Data provided —
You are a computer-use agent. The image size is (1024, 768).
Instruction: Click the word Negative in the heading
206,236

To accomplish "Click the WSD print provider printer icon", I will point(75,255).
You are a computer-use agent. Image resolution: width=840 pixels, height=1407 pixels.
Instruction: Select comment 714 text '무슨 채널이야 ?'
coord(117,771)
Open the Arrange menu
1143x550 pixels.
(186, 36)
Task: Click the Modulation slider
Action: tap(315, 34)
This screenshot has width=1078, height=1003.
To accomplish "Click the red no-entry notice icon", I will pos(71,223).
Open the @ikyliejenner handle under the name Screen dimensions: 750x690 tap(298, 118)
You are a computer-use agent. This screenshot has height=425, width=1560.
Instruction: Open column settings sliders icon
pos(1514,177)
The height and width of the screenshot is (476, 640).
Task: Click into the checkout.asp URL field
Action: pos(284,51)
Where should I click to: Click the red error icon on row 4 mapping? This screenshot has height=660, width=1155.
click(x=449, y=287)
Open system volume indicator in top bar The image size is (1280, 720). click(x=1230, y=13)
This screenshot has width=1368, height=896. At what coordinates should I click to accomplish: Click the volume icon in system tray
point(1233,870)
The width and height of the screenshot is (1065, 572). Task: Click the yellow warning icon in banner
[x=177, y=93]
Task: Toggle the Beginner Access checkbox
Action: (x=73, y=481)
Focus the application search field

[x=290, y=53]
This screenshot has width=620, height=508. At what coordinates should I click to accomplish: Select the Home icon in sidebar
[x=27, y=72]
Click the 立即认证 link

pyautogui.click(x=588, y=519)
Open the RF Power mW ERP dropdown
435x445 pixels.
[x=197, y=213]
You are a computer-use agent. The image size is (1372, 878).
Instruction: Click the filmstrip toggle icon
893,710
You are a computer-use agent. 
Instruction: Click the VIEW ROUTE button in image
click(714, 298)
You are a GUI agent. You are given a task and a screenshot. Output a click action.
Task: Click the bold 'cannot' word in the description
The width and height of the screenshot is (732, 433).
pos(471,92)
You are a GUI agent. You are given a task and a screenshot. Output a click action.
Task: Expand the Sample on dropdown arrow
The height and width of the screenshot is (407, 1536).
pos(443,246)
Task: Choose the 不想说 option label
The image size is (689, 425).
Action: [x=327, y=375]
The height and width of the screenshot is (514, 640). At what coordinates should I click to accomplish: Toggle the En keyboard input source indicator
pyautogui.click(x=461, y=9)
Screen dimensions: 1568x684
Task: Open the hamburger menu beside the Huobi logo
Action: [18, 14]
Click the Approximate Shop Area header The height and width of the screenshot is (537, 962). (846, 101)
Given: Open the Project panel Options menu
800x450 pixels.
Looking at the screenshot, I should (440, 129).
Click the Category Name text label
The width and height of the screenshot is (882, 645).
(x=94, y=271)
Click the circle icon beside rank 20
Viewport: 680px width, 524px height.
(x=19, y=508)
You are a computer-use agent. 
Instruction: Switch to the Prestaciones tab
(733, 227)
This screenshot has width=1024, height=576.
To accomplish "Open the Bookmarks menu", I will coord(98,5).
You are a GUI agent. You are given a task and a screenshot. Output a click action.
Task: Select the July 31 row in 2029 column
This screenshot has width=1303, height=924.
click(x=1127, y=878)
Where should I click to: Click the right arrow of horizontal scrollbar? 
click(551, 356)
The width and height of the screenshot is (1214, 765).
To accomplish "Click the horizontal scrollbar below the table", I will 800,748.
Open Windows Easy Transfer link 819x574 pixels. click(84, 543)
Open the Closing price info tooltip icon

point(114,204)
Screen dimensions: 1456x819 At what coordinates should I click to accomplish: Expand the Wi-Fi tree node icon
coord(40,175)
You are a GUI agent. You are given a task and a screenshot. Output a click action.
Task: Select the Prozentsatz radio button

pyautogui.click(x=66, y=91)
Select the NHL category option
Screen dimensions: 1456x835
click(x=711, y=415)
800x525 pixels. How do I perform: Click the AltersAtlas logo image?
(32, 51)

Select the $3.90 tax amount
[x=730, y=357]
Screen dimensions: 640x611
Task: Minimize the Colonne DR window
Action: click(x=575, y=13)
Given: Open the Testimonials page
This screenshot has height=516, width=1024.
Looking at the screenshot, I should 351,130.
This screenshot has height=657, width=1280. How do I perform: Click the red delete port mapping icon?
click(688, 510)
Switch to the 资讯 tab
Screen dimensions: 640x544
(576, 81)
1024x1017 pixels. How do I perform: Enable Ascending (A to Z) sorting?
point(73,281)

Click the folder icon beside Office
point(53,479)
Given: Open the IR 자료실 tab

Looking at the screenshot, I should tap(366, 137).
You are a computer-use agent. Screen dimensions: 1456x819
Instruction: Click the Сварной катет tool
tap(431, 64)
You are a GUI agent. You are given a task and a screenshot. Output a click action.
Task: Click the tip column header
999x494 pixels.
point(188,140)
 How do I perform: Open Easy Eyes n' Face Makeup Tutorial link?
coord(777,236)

Prompt —
In the records above, find the line containing "Screen dimensions: 1456x835"; please retype it and every line after it through the last line, exactly and with nothing else.

Exercise solution —
Screen dimensions: 1456x835
click(x=711, y=415)
800x525 pixels. How do I perform: Click the AltersAtlas logo image?
(32, 51)

Select the $3.90 tax amount
[x=730, y=357]
Screen dimensions: 640x611
Task: Minimize the Colonne DR window
Action: click(x=575, y=13)
Given: Open the Testimonials page
This screenshot has height=516, width=1024.
Looking at the screenshot, I should 351,130.
This screenshot has height=657, width=1280. How do I perform: Click the red delete port mapping icon?
click(688, 510)
Switch to the 资讯 tab
Screen dimensions: 640x544
(576, 81)
1024x1017 pixels. How do I perform: Enable Ascending (A to Z) sorting?
point(73,281)

Click the folder icon beside Office
point(53,479)
Given: Open the IR 자료실 tab

Looking at the screenshot, I should tap(366, 137).
You are a computer-use agent. Screen dimensions: 1456x819
Instruction: Click the Сварной катет tool
tap(431, 64)
You are a GUI agent. You are given a task and a screenshot. Output a click action.
Task: Click the tip column header
999x494 pixels.
point(188,140)
 How do I perform: Open Easy Eyes n' Face Makeup Tutorial link?
coord(777,236)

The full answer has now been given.